- _УСЛОВИЕ ЗАДАНИЯ_
Воспроизведите дословно отрывок текста о Ницше от слов «Поэтому Ницше призывает» до слов «ненужных социальных обязательствах.» включительно.

- _ИСХОДНЫЙ ТЕКСТ_

+++++

Как мы видим, Ницше говорит, что всё это смягчение нравов быстро забывается – ведь оно не поддерживается настоящей виртуозностью и гибкостью ума. Это просто некоторый принятый должный образ мыслей: нужно быть спокойным и смиренным, не бунтовать, и тогда всем вокруг будет хорошо. Но в таком спокойствии и развертывается жестокость: ведь когда все сидят тихо, тогда любой, кто захватит власть, может заставить тихих людей обслуживать его безжалостность. Например, он решит всех принудить к голоду и тяжелому труду, и все это воспримут просто как «возвращение долга», а не как узурпацию.

Поэтому Ницше призывает быть нетерпеливыми и для этого вернуть настоящий смысл трагедии – не как отражения ситуации, в которой бунтарь терпит крах, а добрые обыватели оказываются правы, но как бунта, который находит продолжение: человек уже побеспокоил богов, а значит, в чем-то стал сверхчеловеком. Трагический герой для Ницше – предшественник сверхчеловека. Так он называл будущего человека, преодолевшего в себе обыденные компромиссы, трусость, сосредоточенность на одних и тех же вопросах, каковая запутывает в ненужных социальных обязательствах.

+++++

- _ВЫДЕРЖКИ ИЗ МАТЕРИАЛА_
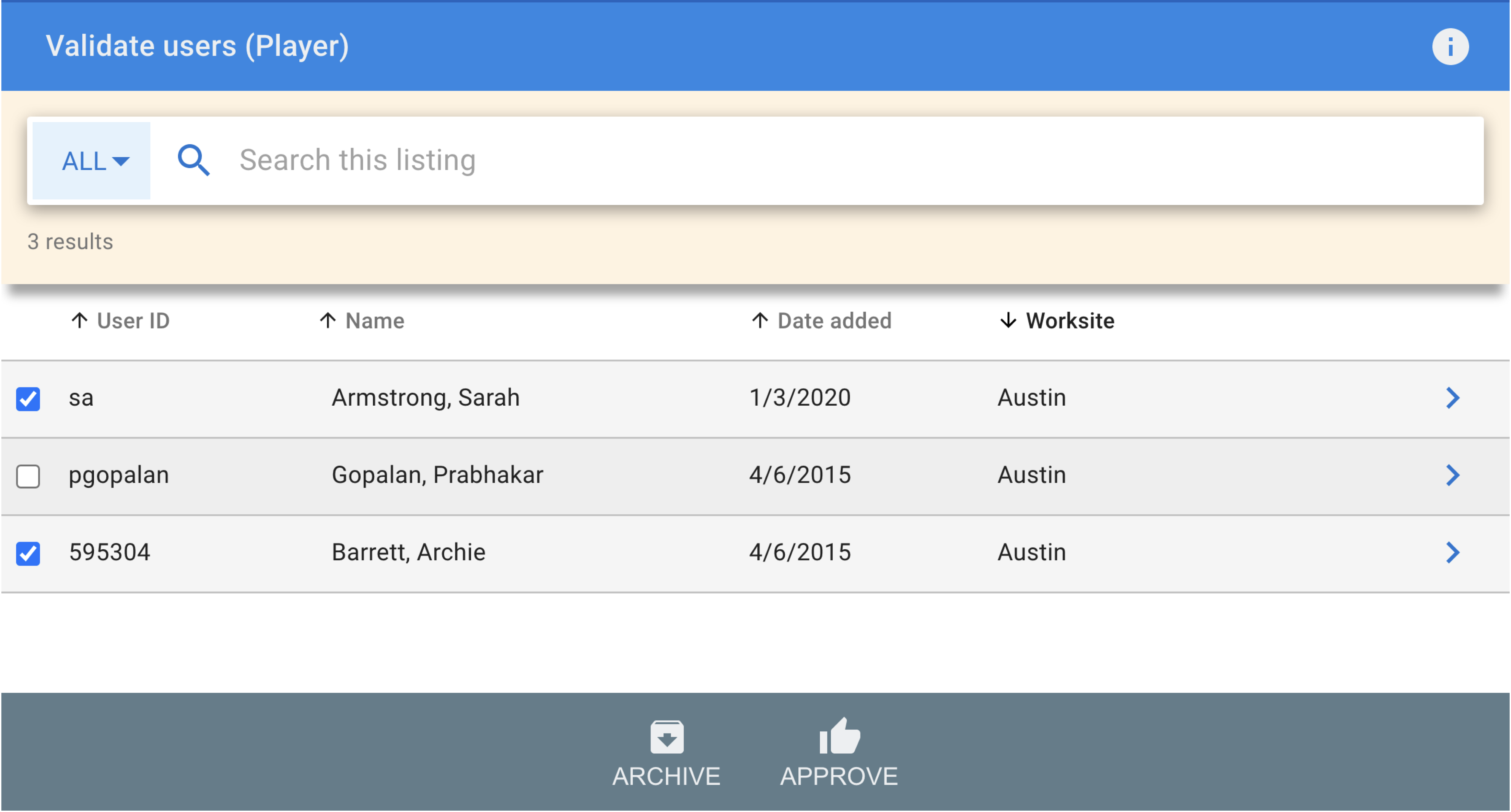The image size is (1511, 812).
Task: Click the sort arrow beside Date added
Action: [x=760, y=321]
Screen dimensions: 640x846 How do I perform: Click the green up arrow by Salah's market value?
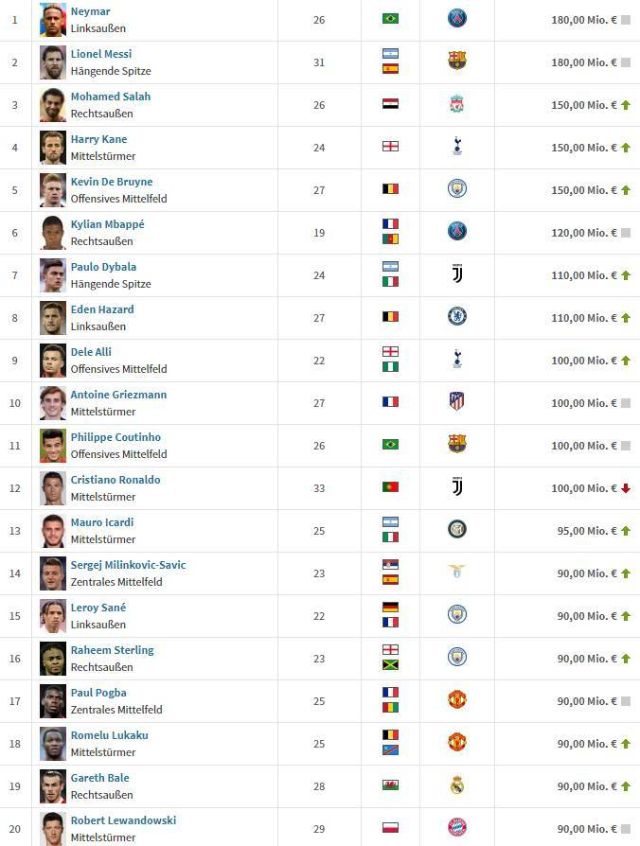pyautogui.click(x=625, y=105)
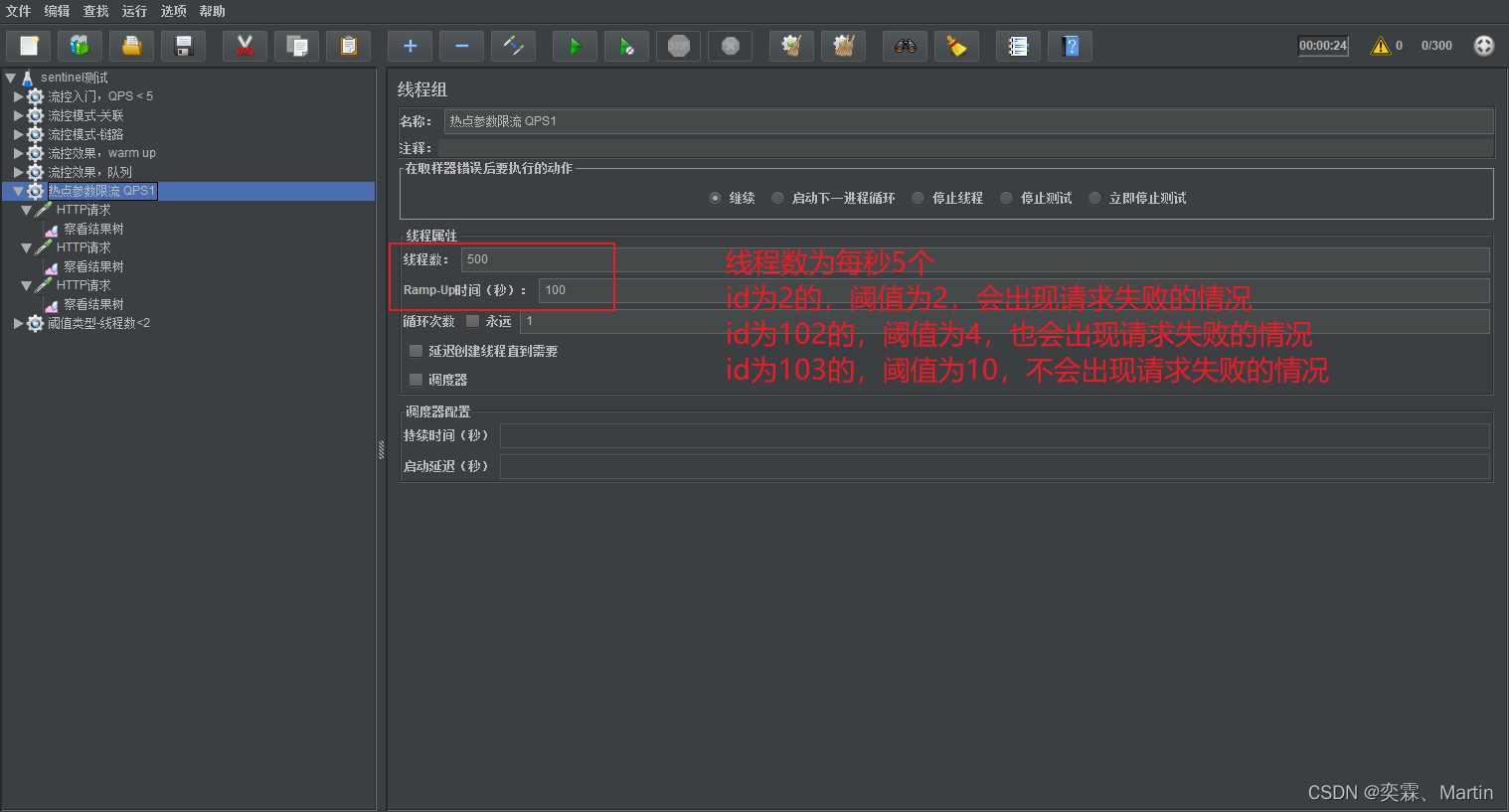The image size is (1509, 812).
Task: Click the Add plus toolbar icon
Action: pyautogui.click(x=410, y=46)
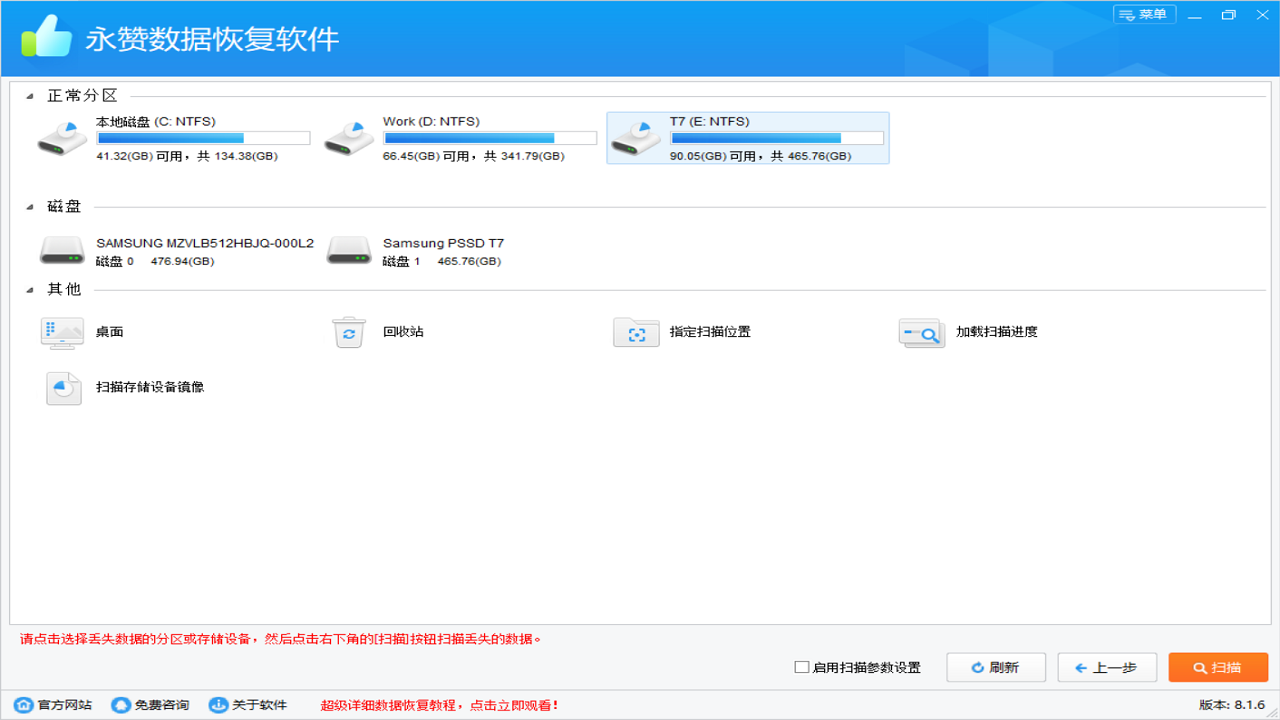
Task: Click the 本地磁盘 C drive icon
Action: (62, 137)
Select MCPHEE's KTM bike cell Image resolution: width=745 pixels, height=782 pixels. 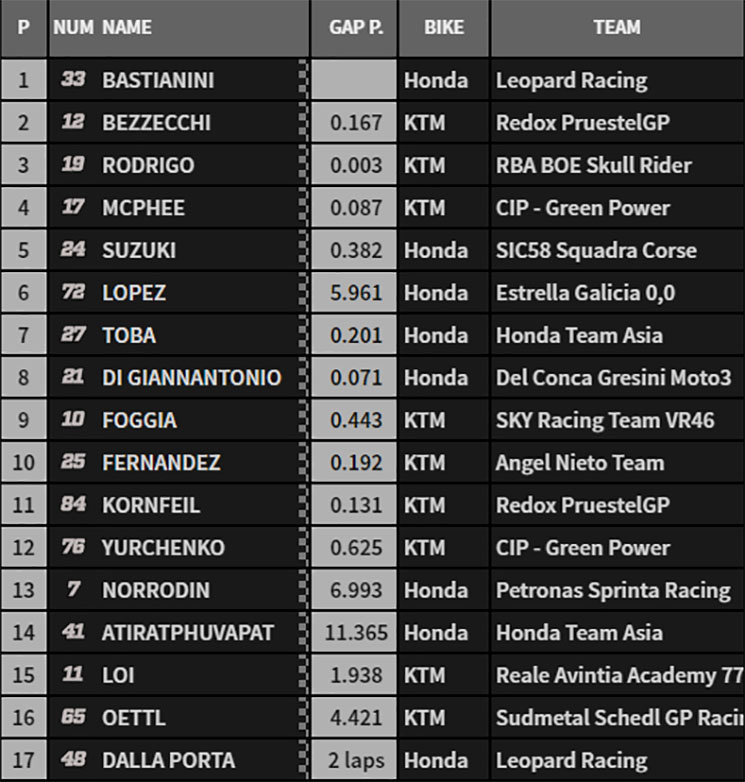[x=424, y=208]
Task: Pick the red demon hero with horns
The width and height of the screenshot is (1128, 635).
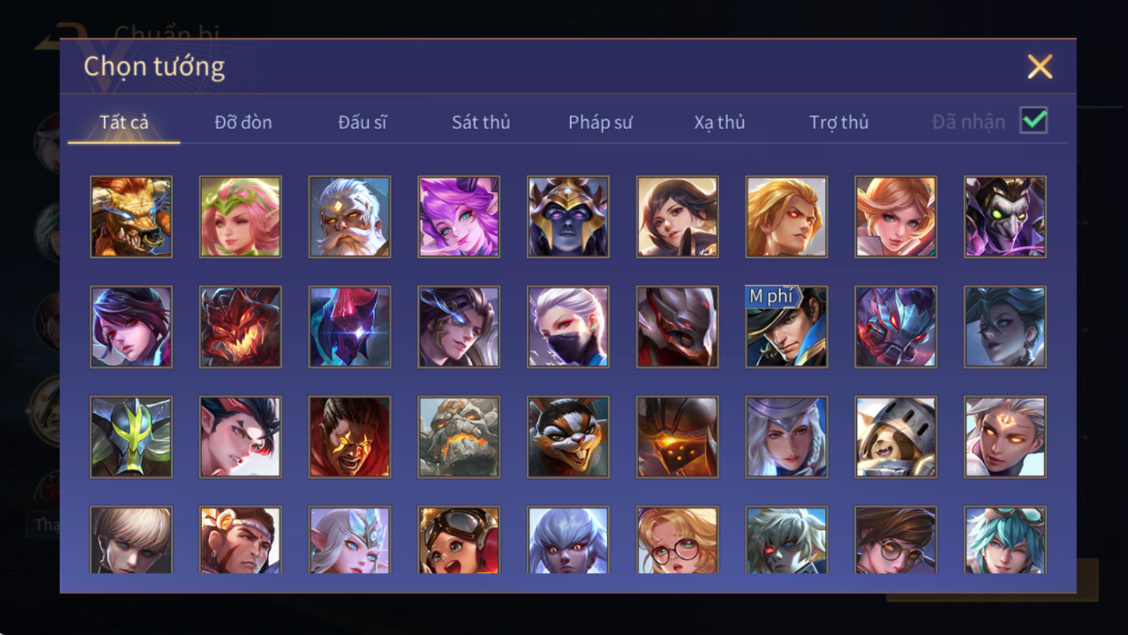Action: (240, 326)
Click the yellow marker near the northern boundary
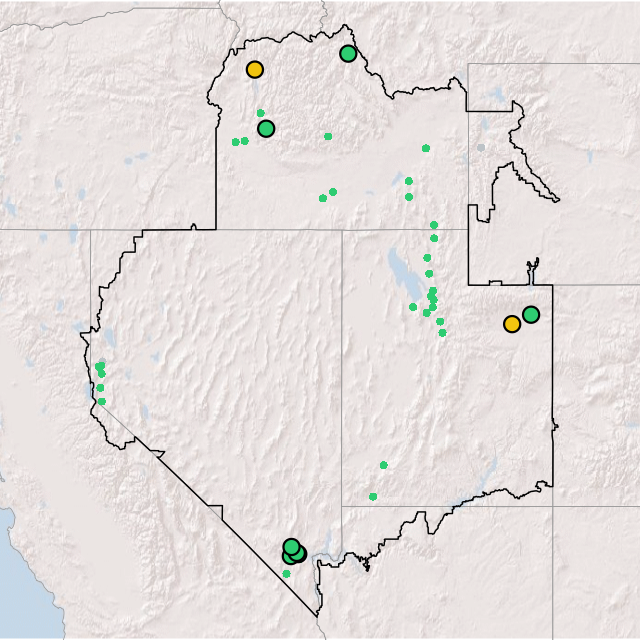The height and width of the screenshot is (640, 640). point(255,70)
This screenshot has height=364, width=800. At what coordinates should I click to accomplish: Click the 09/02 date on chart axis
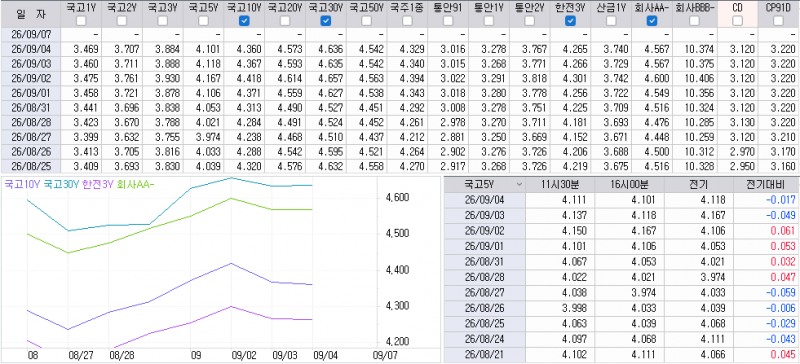tap(241, 355)
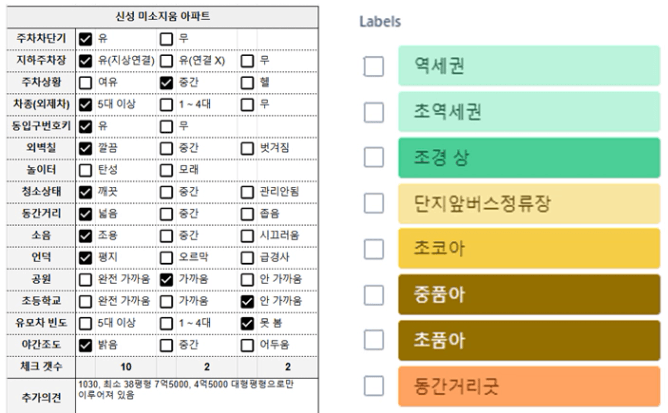Check 어두움 in the 야간조도 row

coord(247,345)
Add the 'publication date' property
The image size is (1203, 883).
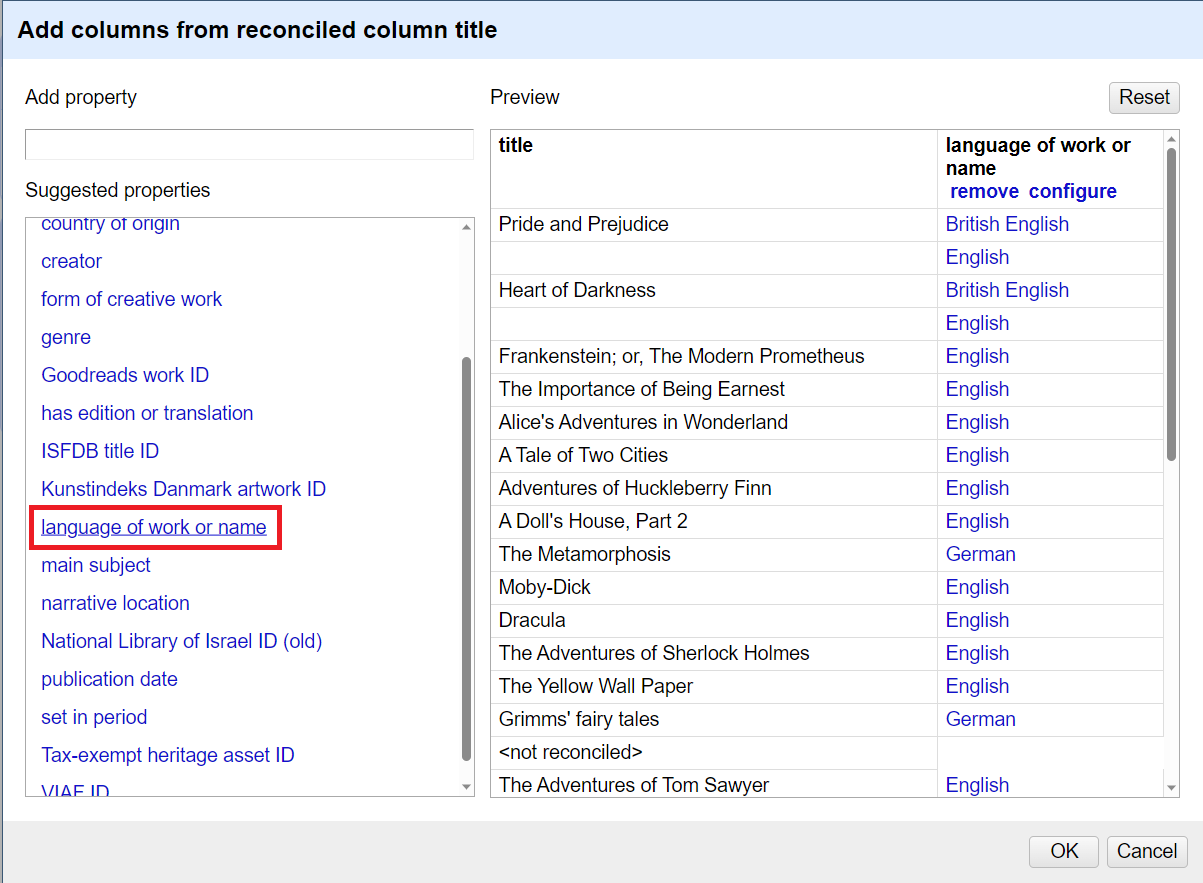click(109, 679)
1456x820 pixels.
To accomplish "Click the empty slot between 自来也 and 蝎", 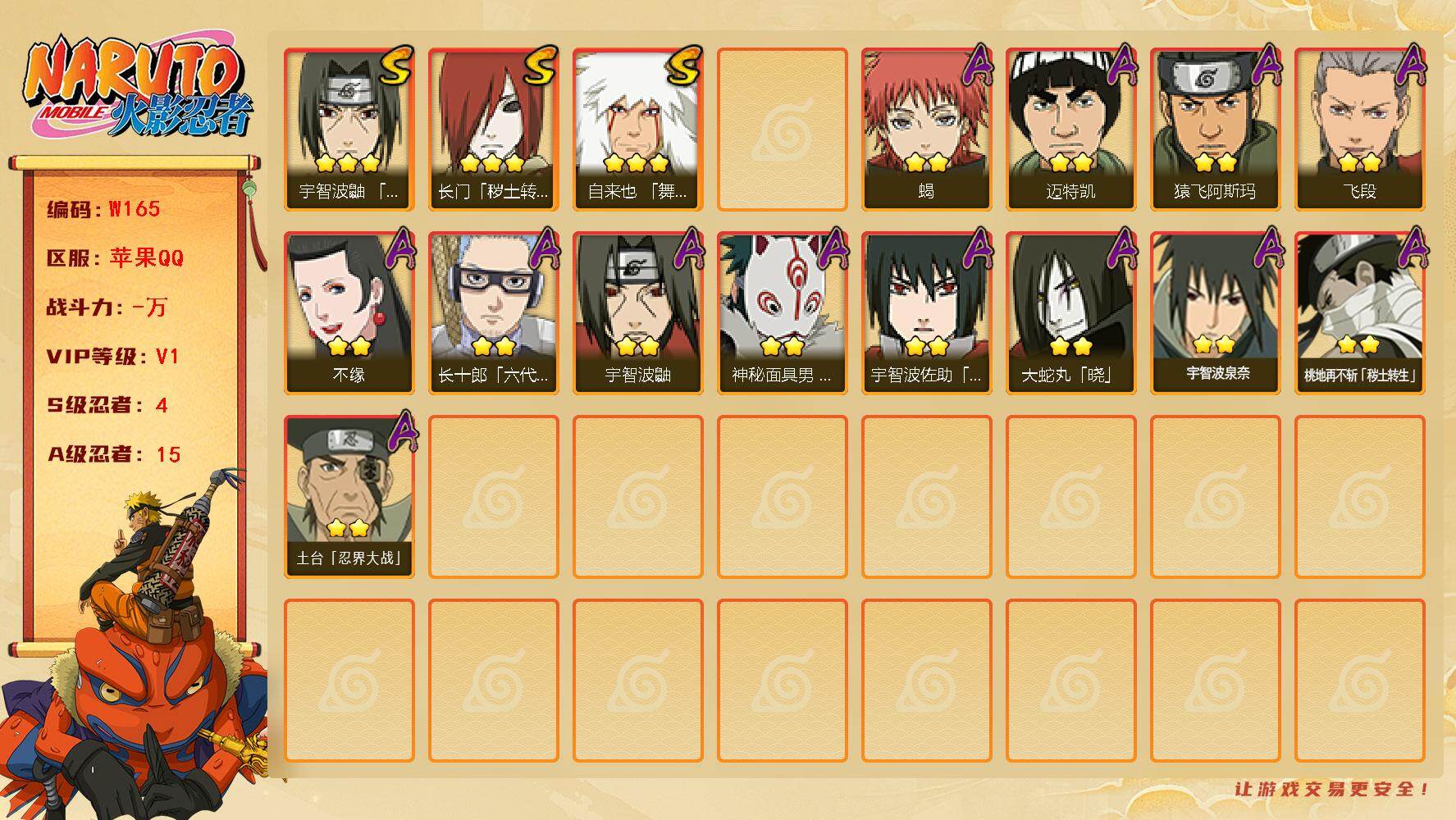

+++++

- _ВЫПОЛНЕННОЕ ЗАДАНИЕ_
Поэтому Ницше призывает быть нетерпеливыми и для этого вернуть настоящий смысл трагедии – не как отражения ситуации, в которой бунтарь терпит крах, а добрые обыватели оказываются правы, но как бунта, который находит продолжение: человек уже побеспокоил богов, а значит, в чем-то стал сверхчеловеком. Трагический герой для Ницше – предшественник сверхчеловека. Так он называл будущего человека, преодолевшего в себе обыденные компромиссы, трусость, сосредоточенность на одних и тех же вопросах, каковая запутывает в ненужных социальных обязательствах.